Three people were in a Sydney hospital yesterday after eating poisonous Death Cap mushrooms, in an incident which triggered a health warning about the deadly fungi.

...eating just one of the silky white-to-greenish-brown capped, white-gilled fungi can be fatal

Reports said the people hospitalised believed the mushrooms were an edible type found in China when they ate them at a party in Canberra on New Year’s Eve and had no inkling of the plant’s toxicity.

Sydney’s Royal Prince Alfred (RPA) Hospital confirmed that three people who had been transferred from Canberra were in its care. “RPA is treating three people,” a spokesman for the hospital said, adding that no further information would be available out of respect for the patients’ privacy.

One other patient was discharged from a Canberra hospital after recovering, a spokesman for Australian Capital Territory Health said. All parts of the Death Cap mushroom, which are difficult to distinguish from an edible mushroom, are poisonous and eating just one of the silky white-to-greenish-brown capped, white-gilled fungi can be fatal.

“The mushroom looks very similar to a mushroom known as the Paddy Straw mushroom which is common in Southeast Asia and is a delicacy and people eat it regularly as a source of food,” Michael Hall, director of The Canberra Hospital’s emergency department, told ABC TV.

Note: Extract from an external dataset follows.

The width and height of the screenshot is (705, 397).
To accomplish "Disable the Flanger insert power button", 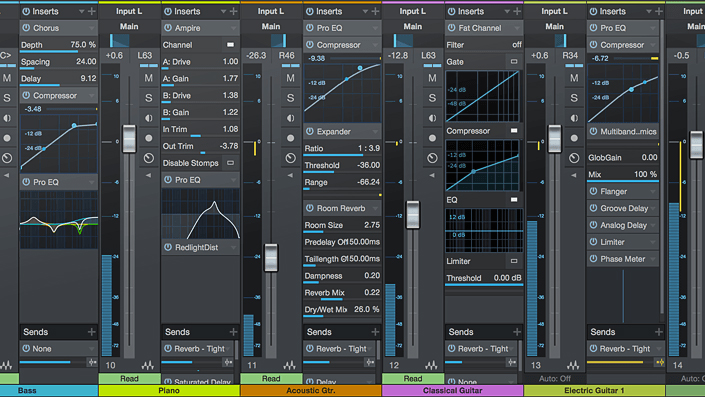I will pos(593,192).
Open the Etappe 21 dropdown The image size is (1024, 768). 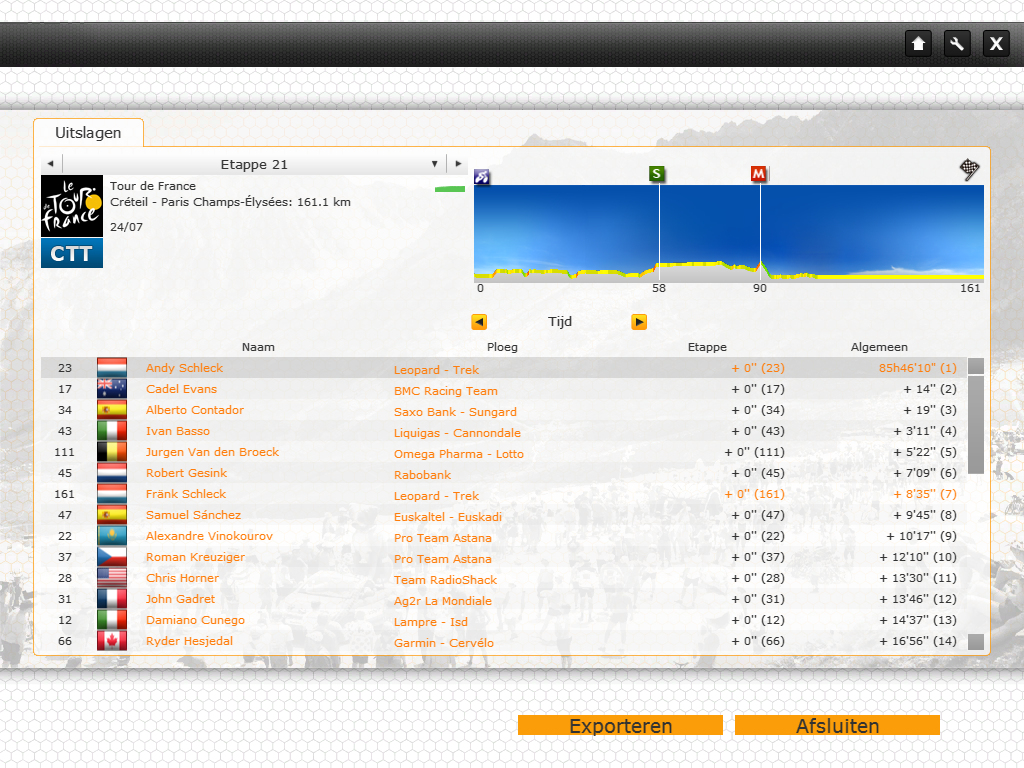pyautogui.click(x=434, y=164)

Officials believe that recent summer rains have allowed the poisonous mushrooms, which cause vomiting within hours and are potentially fatal within days due to liver failure, to sprout in Canberra ahead of their normal season.

“People should not eat any mushroom unless they can be absolutely certain that it is not poisonous,” Mr Hall said in warning statement issued by the Australian Capital Territory government.

“It can be difficult for even experienced collectors to tell poisonous and safe species of wild mushroom apart.”

Mr Hall said anyone who suspected they may have eaten Death Cap mushrooms, otherwise known as Amanita phalloides, should seek urgent medical help, because the sooner treatment begins, the better the patient’s chances of survival.

Three people have died in the Australian Capital Territory in the last decade due to Death Cap mushroom poisoning, while there have been about a dozen cases of illness.

Death trail of poison mushroom

The statue of Roman Emperor Claudius, one of the possible victims of the Death Cap mushrooms, at the Vatican museums.The statue of Roman Emperor Claudius, one of the possible victims of the Death Cap mushrooms, at the Vatican museums.

• The Amanita phalloides, commonly known as the death cap, is a deadly poisonous fungus.

• The death cap is native to Europe, where it is widespread; it is found from the southern coastal regions of Scandinavia in the north to Ireland in the west, east to Poland and western Russia and south throughout the Balkans, in Italy, Spain and Portugal and in Morocco and Algeria in North Africa.

• The mushroom was transported to countries across the southern hemisphere with the importation of hardwoods and conifers.

• These toxic mushrooms resemble several edible species, most notably Caesar’s mushrooms and the straw mushroom.

• The mushroom has been involved in the majority of human deaths from mushroom poisoning.

• Possible victims include Roman Emperor Claudius and Holy Roman Emperor Charles VI.

• The principal toxic con-stituent is a-amanitin, which damages the liver and kidneys, often fatally.